Unlike the state’s seven other MRFs, the Springfield operation is a dual-stream facility, meaning that mixed paper is recycled separately from recycled plastics and glass, explained Jan Ameen, executive director of the 22-town Franklin County Solid Waste Management District. As a result, only 2 to 3 percent of the recycled material received by the facility, operated by Waste Management Inc., is contaminated with unacceptable trash or other waste, compared to contamination rates that she guessed are as high as 15 percent in other parts of the state. The contamination is one of the issues behind China’s move.
To encourage more recycling, most of the state and the country has gone to “single-streaming,” where recycled materials are left to be separated at the facility.
“In my professional opinion, that creates a really big pile of mess,” said Ameen. “A lot of companies in the United States are scrambling because they’ve just been making this inferior product for years. Theoretically, it’s been sorted, but as you can imagine, it’s impossible. The industry got away with it. But to me, it’s like you made your bed, and now you’re dealing with it.”
A lot of recycling advocates have argued, “If we make it so easy, even lazy people will recycle, and we’ll get more recycling,” she says. “What we’ve found is we get more recyclables, but we also get more trash, because then people think, ‘I can put everything in there.’ They don’t have to think anymore.”

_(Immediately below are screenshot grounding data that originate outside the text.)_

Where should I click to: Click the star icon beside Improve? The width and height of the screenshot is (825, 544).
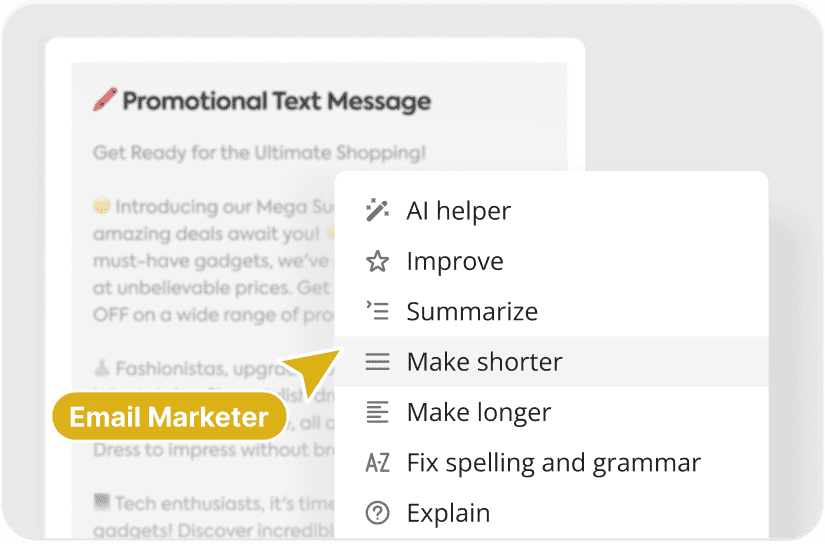tap(377, 262)
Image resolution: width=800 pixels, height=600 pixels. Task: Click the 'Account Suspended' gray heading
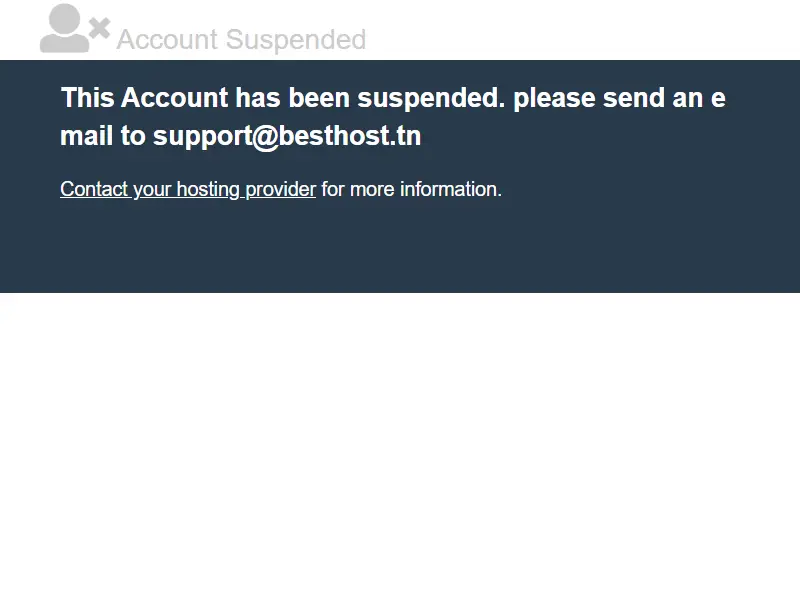(x=241, y=40)
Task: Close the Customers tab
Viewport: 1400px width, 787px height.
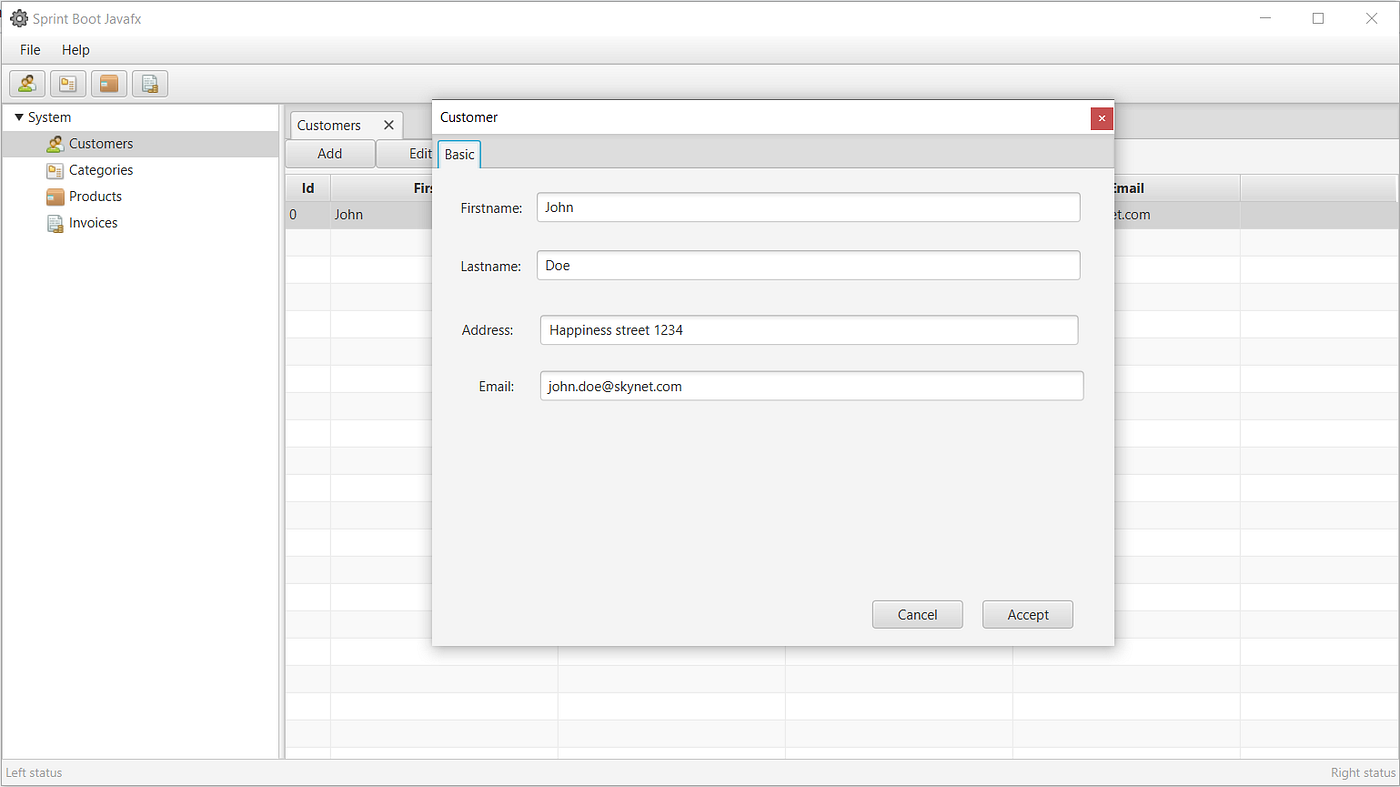Action: pyautogui.click(x=388, y=125)
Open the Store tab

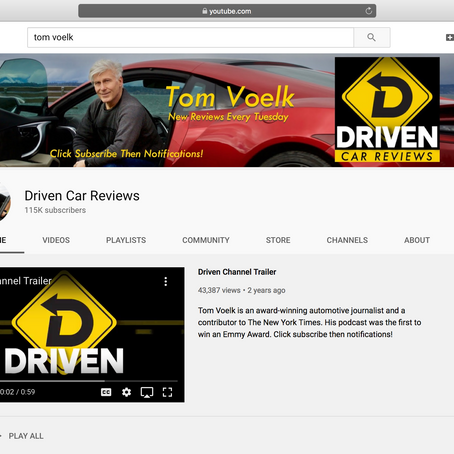pos(278,240)
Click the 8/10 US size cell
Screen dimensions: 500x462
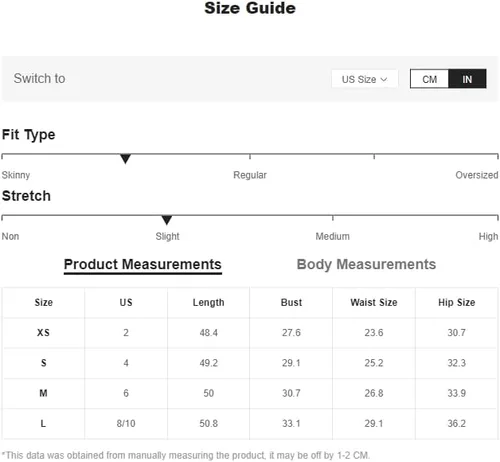click(x=126, y=423)
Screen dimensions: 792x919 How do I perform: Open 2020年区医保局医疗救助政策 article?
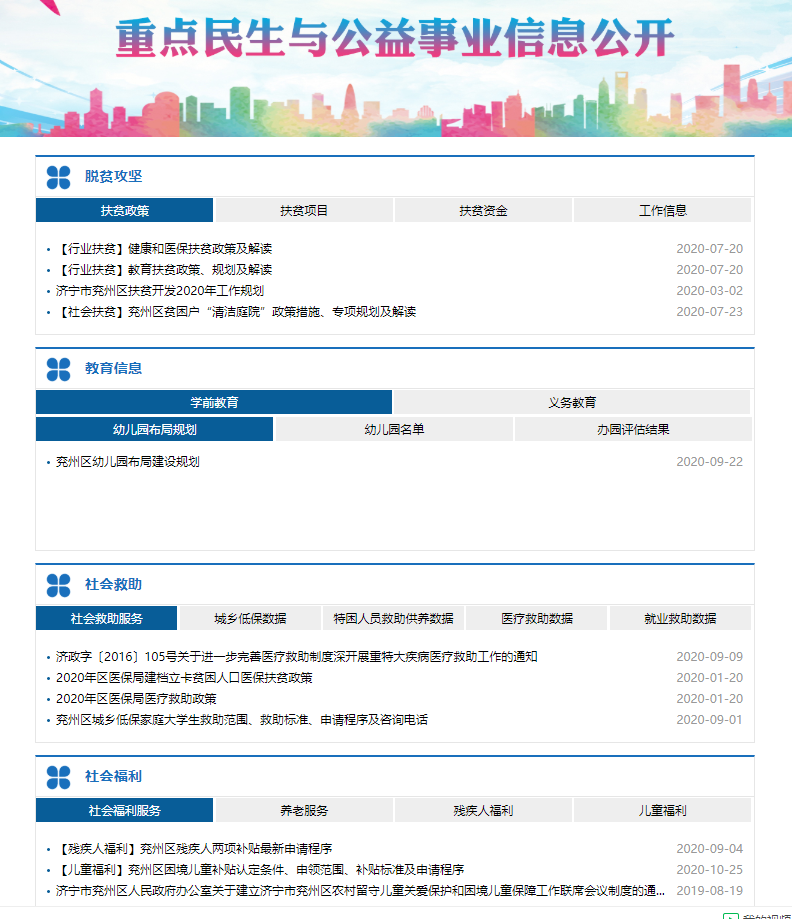(136, 699)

The Solid Waste District, with an overall 35 percent recycling average, and some towns, like Leverett, recycling as much as 50 percent of its waste, was responsible for 1,417 tons of paper and 953 tons of glass, plastic and aluminum in the first 11 months of 2017. Greenfield, which is not a member of the district, collected 909 tons of paper and 529 tons of plastic, glass and aluminum for all of 2017.
Monroe, which is part of the Berkshire Solid Waste District, is the only Franklin County town not served by the Springfield MRF, Ameen said.
“My sense is that we’re OK,” said Ameen. The district’s 22 towns, she added, “have been adamant. They stayed in dual-stream system, when rest of country’s shifted, and they’re getting their reward. Those materials can be marketed domestically.”
“We sell to domestic buyers, so we’re not affected by the China ban,” said Michael Moores, who manages the Springfield MRF, a plant that recycles about 2 million pounds of material a month.
If there is an impact of the China ban in western Massachusetts, it’s in places like Shelburne, Charlemont, Whately and Leverett, which have been also collecting “bulky” plastics — including toys, lawn furniture, laundry baskets and 5-gallon pails — which China has also turned away from. The Springfield facility was collecting maybe 15 to 20 tons a month of those rigid plastics, said Moores, but stopped accepting them two months ago. Leverett and Whately are still accepting those materials, according to Ameen, whereas Shelburne and Charlemont have suspended their collection, waiting to see if the market for those plastics returns.